Data excerpts
——

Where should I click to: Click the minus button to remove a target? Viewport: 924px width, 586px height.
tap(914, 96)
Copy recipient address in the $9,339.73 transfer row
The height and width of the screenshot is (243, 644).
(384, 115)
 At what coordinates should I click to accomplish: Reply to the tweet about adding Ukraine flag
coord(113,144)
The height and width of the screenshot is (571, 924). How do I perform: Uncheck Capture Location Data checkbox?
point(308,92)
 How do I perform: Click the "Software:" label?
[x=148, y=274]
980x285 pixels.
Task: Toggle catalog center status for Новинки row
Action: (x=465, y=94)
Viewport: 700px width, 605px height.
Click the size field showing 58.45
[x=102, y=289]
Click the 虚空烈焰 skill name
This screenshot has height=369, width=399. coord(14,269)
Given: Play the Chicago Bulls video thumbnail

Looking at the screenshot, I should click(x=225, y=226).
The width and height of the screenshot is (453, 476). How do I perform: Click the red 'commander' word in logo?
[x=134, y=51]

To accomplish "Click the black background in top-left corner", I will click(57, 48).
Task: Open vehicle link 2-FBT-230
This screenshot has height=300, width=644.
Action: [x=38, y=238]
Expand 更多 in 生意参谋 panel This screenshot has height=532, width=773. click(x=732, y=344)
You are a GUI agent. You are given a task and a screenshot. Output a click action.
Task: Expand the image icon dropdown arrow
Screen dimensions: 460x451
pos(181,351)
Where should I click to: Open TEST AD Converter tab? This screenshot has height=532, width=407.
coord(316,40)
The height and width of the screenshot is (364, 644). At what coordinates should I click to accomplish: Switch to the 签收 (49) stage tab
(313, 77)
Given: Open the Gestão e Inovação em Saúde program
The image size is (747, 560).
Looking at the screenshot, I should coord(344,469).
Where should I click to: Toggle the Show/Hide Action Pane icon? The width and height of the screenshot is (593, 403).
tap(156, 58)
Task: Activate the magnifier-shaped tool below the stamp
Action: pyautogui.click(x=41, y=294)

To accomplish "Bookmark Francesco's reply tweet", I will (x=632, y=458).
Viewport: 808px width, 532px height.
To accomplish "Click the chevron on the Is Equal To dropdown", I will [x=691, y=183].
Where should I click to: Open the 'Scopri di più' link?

——

#### TASK TO COMPLETE
Whenever the word "Expand" shows up in a line of the entries above, copy that line.

#### OUTPUT OF THE TASK
Expand 更多 in 生意参谋 panel This screenshot has height=532, width=773. click(x=732, y=344)
Task: Expand the image icon dropdown arrow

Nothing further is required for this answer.